# any Scottish rallies?



## adbe (May 1, 2005)

We would love to go to a rally, but because we need to get an evening ferry , we can't make the English ones


----------



## clianthus (Jul 8, 2006)

Hi adbe

There isn't anything in the pipeline at the moment as far as I know, sorry.

Unfortuneately we only have one Rally Co-ordinator in Scotland - carolgavin. 

She did a rally recently but it is a huge area for one person to cover so if you have any ideas for meets or rallies please contact her or perhaps you would consider organising something yourself?


----------



## whistlinggypsy (May 1, 2005)

adbe, have a go at a meet for the first time, just tell people where you will be on a given weekend and ask if anyone wants to join you, its very informal and without the constraints of running a rally.

You can always join in with carolgavin and arrange a proper rally, the problem these days are that folk are reluctant to travel hundreds of miles for a weekend because the cost of the fuel, so maybe a week or fortnight rally sometime next year may be the answer.

Regards

Bob


----------



## carolgavin (May 9, 2005)

adbe said:


> We would love to go to a rally, but because we need to get an evening ferry , we can't make the English ones


Hiya adbe, had hoped to organise a rally this summer but unfortunately with no van its a bit difficult    We have no idea when (or if!) we will have a van we can use again so untill then rallies are aff!! Unless of course another scottish member would like to organise one..............over to you!!!!!


----------



## clubman (Sep 3, 2007)

* Task list
a) In the rows, please take the part that opens with the line containing "Given: Open the Journal Type dropdown" and closes with the line containing "tap(68, 190)", and return only those lines with "Given" replaced by "Goal" and everything else left as it is.
b) Carry on the forum thread about Scottish rallies from the point where it stops.

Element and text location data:
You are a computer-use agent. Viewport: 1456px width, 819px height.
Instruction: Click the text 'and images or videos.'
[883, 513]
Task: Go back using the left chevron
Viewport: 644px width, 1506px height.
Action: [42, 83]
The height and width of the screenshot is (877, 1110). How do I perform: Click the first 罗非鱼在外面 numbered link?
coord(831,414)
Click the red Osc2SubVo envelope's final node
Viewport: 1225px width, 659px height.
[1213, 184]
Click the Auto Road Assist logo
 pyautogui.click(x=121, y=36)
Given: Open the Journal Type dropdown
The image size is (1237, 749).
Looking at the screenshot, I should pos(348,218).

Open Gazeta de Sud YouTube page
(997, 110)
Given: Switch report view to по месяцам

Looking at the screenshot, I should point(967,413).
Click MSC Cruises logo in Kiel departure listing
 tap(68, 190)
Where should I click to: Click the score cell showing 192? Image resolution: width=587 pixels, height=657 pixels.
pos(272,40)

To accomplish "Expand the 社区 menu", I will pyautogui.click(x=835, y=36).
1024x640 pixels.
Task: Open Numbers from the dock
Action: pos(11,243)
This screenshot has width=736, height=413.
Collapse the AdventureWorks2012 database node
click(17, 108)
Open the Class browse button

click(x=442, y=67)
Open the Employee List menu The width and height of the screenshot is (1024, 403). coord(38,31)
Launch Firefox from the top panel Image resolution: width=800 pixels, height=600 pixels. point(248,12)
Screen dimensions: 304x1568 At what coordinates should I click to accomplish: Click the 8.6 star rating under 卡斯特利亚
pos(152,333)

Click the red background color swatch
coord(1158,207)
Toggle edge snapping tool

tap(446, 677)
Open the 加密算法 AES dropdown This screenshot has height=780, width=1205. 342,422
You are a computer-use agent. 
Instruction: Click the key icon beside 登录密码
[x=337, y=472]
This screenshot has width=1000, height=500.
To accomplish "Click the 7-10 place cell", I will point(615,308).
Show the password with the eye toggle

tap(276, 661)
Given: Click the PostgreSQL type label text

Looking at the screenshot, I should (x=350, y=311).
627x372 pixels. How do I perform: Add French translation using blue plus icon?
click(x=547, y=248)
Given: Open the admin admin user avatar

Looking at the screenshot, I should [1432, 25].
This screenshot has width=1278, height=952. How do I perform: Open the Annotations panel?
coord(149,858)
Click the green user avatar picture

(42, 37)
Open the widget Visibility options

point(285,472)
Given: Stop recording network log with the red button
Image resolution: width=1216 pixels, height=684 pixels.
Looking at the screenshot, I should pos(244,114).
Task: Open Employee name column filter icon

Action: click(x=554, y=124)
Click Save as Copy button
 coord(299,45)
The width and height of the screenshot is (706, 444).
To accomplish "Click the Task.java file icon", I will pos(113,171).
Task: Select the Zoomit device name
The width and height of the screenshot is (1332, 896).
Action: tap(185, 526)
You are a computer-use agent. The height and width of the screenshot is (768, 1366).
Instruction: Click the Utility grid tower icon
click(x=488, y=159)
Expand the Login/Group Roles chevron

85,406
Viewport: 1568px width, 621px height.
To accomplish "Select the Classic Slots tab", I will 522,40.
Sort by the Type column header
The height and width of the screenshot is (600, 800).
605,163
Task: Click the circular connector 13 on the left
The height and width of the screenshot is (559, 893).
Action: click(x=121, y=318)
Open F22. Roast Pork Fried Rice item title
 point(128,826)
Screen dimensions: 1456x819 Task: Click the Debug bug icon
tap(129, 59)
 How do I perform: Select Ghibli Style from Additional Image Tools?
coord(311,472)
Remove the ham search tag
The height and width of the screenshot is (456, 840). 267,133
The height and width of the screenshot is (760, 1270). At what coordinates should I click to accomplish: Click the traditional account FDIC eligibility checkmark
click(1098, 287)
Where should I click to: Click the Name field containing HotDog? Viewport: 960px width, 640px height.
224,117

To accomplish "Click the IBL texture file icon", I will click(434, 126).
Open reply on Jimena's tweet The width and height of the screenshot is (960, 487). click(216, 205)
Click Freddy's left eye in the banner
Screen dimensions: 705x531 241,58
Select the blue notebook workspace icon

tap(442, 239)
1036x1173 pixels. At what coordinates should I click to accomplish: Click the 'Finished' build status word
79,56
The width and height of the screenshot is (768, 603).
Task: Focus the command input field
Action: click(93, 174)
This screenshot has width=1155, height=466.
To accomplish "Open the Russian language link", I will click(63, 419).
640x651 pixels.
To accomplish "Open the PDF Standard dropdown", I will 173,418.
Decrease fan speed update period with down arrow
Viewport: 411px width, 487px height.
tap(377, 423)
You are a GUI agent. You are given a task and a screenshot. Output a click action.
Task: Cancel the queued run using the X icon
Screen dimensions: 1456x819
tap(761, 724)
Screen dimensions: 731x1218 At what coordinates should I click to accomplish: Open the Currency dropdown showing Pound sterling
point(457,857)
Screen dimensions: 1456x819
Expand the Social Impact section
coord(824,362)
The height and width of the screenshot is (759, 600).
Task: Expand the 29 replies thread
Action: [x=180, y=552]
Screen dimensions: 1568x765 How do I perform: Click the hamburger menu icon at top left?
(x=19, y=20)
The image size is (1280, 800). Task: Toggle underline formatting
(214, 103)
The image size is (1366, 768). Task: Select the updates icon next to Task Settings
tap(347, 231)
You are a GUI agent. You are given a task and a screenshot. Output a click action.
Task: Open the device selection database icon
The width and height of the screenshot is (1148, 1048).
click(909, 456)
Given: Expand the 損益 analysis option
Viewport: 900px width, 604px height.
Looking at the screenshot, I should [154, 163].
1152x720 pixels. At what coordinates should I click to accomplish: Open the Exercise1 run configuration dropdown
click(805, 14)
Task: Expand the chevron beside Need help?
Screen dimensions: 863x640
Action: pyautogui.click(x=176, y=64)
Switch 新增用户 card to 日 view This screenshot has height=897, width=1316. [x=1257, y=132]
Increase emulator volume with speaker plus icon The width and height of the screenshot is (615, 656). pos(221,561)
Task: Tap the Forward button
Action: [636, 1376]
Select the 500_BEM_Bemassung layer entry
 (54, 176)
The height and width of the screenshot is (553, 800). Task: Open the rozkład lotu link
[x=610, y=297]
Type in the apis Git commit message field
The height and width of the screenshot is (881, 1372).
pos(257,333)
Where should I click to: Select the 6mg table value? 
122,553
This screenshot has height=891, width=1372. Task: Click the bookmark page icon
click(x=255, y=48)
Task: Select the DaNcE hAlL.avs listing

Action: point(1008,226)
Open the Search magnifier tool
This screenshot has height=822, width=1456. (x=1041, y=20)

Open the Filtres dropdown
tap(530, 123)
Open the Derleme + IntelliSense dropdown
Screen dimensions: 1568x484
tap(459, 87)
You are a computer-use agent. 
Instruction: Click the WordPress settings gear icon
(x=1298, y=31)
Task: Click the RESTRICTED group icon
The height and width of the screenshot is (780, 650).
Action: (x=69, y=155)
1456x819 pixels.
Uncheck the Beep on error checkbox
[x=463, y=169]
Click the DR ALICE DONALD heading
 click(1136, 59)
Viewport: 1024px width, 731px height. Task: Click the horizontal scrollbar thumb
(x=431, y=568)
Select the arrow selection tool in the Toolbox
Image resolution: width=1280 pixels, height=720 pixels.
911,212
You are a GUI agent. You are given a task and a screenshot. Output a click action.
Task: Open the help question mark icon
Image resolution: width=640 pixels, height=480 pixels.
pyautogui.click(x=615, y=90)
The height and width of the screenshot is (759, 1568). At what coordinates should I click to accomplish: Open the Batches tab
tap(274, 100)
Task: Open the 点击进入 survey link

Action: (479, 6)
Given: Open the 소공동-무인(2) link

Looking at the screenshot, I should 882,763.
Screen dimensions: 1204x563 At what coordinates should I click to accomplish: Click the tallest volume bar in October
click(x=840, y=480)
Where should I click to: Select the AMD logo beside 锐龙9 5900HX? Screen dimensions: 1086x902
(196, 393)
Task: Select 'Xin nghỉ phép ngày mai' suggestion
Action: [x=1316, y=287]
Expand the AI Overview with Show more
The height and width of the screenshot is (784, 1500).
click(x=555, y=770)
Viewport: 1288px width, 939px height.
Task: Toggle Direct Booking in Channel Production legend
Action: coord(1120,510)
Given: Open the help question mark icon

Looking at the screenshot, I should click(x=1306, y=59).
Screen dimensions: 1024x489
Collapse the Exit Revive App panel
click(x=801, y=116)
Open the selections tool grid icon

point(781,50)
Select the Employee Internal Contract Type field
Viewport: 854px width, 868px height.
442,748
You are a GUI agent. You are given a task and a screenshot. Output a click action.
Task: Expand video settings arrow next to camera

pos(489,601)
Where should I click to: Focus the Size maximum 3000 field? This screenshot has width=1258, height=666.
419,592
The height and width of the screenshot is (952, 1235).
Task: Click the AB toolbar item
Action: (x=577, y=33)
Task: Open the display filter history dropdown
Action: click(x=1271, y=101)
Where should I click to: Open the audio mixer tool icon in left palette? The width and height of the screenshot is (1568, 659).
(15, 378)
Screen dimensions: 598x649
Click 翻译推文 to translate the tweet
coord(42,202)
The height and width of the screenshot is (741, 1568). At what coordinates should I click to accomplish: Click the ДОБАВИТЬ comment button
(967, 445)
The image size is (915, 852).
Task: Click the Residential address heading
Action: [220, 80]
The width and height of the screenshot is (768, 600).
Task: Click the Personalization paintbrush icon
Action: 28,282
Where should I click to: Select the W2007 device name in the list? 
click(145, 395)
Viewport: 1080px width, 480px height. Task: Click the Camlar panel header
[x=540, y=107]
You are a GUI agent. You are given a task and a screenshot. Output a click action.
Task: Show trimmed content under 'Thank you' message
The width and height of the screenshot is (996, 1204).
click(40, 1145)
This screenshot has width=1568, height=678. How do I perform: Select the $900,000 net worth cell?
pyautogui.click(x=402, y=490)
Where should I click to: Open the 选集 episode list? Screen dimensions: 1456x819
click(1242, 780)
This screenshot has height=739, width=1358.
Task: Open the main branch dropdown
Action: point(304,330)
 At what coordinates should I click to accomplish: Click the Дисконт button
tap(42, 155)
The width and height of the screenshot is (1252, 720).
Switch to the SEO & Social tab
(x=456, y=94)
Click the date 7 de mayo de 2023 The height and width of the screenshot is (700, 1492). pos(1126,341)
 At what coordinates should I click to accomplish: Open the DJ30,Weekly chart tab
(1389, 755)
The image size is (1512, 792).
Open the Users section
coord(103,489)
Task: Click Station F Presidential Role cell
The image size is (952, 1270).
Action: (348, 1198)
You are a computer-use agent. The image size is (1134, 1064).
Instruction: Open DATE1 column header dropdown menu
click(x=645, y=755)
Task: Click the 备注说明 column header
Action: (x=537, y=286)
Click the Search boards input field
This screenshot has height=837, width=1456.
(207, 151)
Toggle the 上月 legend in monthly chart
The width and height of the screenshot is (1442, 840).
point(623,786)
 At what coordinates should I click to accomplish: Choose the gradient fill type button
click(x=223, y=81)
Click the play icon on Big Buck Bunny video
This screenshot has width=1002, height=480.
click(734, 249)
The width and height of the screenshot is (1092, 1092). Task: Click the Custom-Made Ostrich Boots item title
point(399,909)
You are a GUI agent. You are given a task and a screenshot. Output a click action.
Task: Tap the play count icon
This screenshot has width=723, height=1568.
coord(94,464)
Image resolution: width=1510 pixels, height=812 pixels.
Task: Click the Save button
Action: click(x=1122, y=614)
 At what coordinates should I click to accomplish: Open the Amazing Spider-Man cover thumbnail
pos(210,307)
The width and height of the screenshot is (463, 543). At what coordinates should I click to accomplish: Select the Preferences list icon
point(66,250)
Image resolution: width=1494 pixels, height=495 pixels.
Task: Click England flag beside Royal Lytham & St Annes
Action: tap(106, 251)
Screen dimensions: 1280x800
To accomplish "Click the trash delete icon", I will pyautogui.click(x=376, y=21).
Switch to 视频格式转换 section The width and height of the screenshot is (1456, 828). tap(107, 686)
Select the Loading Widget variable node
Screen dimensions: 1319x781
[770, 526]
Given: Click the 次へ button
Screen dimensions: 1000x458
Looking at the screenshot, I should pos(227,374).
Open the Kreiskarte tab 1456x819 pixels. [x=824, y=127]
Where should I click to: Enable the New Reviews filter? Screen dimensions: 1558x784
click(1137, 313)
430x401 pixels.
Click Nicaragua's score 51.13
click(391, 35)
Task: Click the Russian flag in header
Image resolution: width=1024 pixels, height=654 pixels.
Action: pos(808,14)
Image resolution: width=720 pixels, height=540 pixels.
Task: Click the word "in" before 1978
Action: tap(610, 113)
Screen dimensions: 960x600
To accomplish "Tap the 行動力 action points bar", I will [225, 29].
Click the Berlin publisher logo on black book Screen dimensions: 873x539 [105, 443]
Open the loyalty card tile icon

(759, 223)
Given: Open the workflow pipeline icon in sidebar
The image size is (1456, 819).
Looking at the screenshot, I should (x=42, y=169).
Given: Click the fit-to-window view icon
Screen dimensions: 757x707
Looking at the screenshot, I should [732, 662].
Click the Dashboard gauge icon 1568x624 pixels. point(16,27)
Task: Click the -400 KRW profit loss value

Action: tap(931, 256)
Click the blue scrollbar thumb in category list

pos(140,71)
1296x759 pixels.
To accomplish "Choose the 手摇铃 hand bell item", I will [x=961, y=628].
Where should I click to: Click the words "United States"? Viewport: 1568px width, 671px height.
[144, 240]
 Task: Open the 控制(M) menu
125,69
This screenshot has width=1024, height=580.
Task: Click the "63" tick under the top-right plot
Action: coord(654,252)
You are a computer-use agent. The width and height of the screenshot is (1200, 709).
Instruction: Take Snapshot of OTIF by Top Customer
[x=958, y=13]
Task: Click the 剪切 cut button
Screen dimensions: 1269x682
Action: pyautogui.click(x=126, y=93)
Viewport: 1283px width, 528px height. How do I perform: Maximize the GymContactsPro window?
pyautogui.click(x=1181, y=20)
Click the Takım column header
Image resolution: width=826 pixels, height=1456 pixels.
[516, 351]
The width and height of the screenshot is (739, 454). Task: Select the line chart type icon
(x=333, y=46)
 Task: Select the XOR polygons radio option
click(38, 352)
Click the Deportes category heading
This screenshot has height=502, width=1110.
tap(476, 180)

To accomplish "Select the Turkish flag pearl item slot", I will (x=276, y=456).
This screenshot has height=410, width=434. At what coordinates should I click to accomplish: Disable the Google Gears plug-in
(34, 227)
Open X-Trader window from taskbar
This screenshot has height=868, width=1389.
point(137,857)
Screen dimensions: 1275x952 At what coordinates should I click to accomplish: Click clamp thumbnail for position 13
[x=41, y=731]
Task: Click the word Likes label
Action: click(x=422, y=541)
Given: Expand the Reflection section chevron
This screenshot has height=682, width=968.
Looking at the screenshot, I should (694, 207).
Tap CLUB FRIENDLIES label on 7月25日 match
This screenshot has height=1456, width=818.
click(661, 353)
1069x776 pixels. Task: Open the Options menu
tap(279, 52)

* Results for the exercise
a)
Goal: Open the Journal Type dropdown
The image size is (1237, 749).
Looking at the screenshot, I should pos(348,218).

Open Gazeta de Sud YouTube page
(997, 110)
Goal: Switch report view to по месяцам

Looking at the screenshot, I should point(967,413).
Click MSC Cruises logo in Kiel departure listing
 tap(68, 190)

b)
*scottish rallies*

G to the scottmcc.org site, if you are a member, there are about a dozen rallies every year including xmas and new year ones. The next will be at Crieff in Perthshire next weekend, maybe see you there ? The initals stand for the Scottish Motor Caravanners Club which has been around for years.


----------



## adbe (May 1, 2005)

Clianthus, Carolgavin, Whistlinggipsy, Clubman. Many thanks to all for suggestions.
I fell about when arranging a rally was suggested! organisation is definitely not my forte. I would help at anything, but leave running and organisation to experts. It is a great idea to go and see how a rally goes- and yes, we are members of the Scottish group- I had forgotten.Will check their dates against the offduty rota.He is off for the whole summer
Part of it is, of course nosiness,seeing all your comments on here, putting names to faces.


----------



## carolgavin (May 9, 2005)

adbe said:


> Part of it is, of course nosiness,seeing all your comments on here, putting names to faces.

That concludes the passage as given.